There were 192 drug-related deaths in Glasgow, with heroin, morphine and/or methadone implicated in the vast majority of cases.

Many are aged 35 to 54, evidence of an ageing drug addict population.

Three people a week are dying. Three families every week at funerals for someone whose life has been a misery for years and who has in many cases tested their family’s patience to the limit, and also in many cases, broken it.

The current strategy is obviously not working. The answer to getting people off heroin for decades now has been prescribing the substitute, methadone.

For some it has kept them stable but addicted. For many of these tragedies it has been a factor in their death.

As well as a daily dose of methadone, these addicts are also taking heroin and other illegal drugs.

According to these statistics Scotland’s death rate of 934 in the last year is more than twice that of England and Wales and Glasgow has one of the highest rates in Europe.

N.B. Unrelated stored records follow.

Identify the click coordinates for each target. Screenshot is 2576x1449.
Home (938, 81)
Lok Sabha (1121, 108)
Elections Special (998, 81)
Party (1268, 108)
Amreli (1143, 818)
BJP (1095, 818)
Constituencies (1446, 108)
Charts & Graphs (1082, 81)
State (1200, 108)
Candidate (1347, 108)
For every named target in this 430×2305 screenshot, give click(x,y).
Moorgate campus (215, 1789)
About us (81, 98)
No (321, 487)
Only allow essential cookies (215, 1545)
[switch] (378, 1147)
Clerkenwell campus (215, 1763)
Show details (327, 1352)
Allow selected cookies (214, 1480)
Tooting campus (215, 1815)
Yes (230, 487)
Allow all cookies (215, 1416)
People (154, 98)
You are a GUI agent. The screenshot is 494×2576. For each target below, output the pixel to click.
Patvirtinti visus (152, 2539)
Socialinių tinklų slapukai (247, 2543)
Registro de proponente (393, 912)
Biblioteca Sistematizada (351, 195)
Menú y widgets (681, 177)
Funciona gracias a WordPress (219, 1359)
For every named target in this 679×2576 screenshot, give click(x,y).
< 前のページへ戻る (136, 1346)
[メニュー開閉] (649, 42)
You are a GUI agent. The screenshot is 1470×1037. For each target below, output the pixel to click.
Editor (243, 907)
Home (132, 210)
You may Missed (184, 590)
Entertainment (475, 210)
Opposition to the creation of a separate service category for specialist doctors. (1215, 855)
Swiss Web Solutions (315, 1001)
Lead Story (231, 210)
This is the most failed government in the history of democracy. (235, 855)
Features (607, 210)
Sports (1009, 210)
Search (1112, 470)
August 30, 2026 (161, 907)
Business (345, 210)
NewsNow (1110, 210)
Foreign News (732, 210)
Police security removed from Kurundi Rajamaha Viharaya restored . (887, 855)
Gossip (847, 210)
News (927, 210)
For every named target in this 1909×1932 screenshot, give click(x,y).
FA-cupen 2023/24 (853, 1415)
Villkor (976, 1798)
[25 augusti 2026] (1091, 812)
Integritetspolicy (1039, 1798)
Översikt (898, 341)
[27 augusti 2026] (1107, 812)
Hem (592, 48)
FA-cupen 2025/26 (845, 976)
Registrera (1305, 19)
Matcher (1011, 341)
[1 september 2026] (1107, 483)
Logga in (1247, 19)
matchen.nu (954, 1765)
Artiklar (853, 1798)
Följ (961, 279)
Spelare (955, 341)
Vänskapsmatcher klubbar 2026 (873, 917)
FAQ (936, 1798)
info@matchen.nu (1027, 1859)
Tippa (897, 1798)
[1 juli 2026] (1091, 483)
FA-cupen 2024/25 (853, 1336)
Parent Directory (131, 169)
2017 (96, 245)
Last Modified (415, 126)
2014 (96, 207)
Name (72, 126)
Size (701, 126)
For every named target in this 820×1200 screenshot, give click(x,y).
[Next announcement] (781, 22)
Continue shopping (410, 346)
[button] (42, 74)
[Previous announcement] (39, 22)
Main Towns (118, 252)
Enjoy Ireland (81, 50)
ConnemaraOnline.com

Why is that so? There needs to be an understanding why this blights Glasgow more than other similar cities. Only Dundee had a higher per population drug related death toll last year.

The highest in England is Blackpool where 14 per 100,000 people died. In Glasgow it is 24 per 100,000.

So, Glasgow has a far higher rate than large cities like Manchester, Liverpool and Newcastle, who have also had their problems with drugs, poverty and de-industrialisation.

The Scottish Government said every death is a tragedy and it will continue to do all it can to prevent deaths.

That sounds like little more than warm words when action is needed. Almost 1,000 people have died in one year and the total is rising.

Behind every one of these deaths lies a different story. There may be patterns but the circumstances of each person’s downward trajectory into to a life of misery and an early grave are complicated.

Why they first took drugs, why they got trapped in that lifestyle and why they were unable or unwilling to accept or benefit from the help that is on offer will be for different reasons.

There is no easy answer but there are radical ideas. The criminal approach has not worked unless you’re willing to write these lives off. Looking at addiction from a health perspective must be considered.

One starting point can be the introduction of safe drug consumption rooms.

It won’t magically get everyone who is on them, off drugs. It will reduce the risk of overdose. It will reduce the risk of deadly infection and it will reduce the risk to the wider public from discarded needles and contaminated drug-taking equipment.

This is where Mr Dylan’s words come into play.

When Home Secretary Sajid Javid is contacted by the council asking him to grant the necessary concessions to allow this facility to go ahead, he can ask himself the question: ‘How many ears must one man have before he can hear people cry?’

‘How many deaths will it take ‘til he knows, that too many people have died?’